- _Try it_
If a record holds a picture, drop the picture and return the rest of the record word for word.
-- The input follows --
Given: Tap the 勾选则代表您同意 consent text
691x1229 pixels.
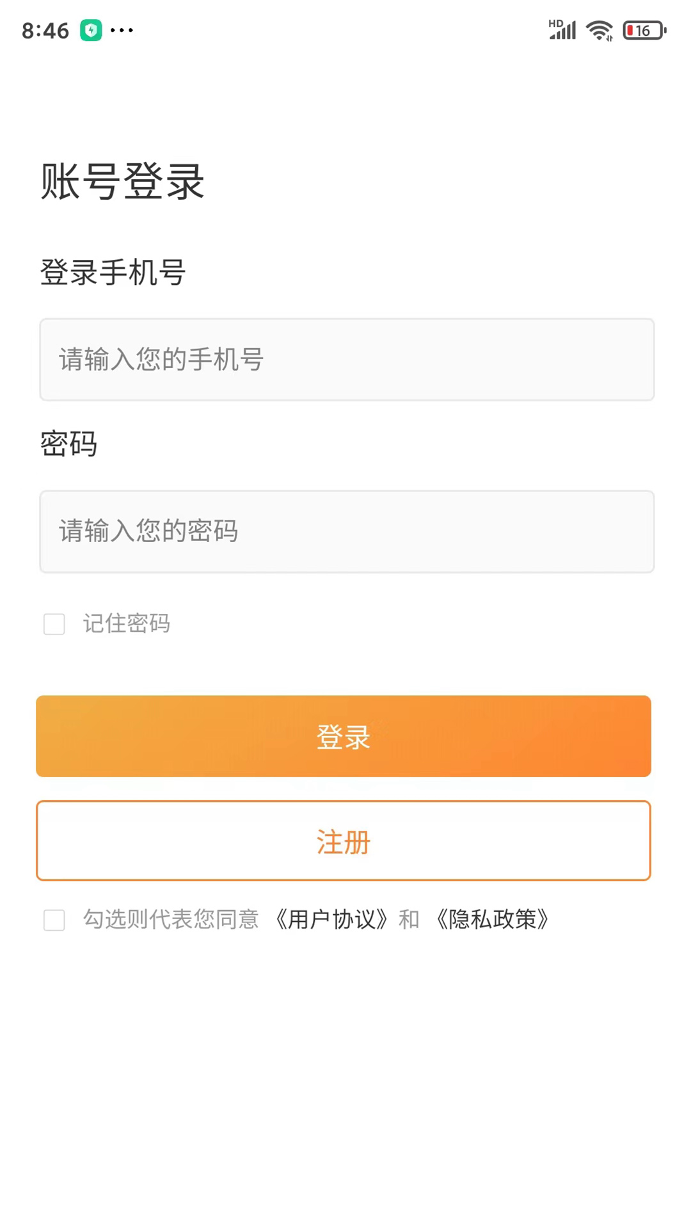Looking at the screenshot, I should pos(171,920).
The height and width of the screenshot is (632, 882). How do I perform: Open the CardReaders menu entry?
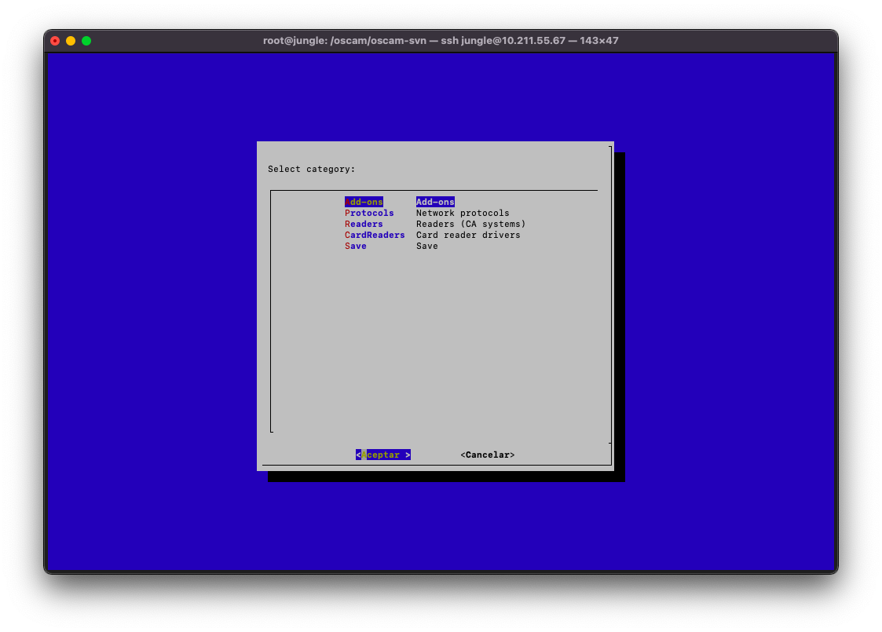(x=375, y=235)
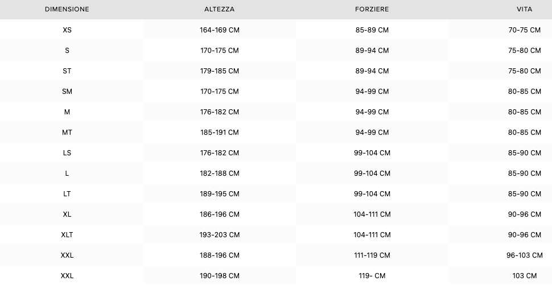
-- The input concluded --
- _Solution to this task_
Given: Tap the 勾选则代表您同意 consent text
691x1229 pixels.
Looking at the screenshot, I should pos(171,920).
The height and width of the screenshot is (632, 882). How do I perform: Open the CardReaders menu entry?
(x=375, y=235)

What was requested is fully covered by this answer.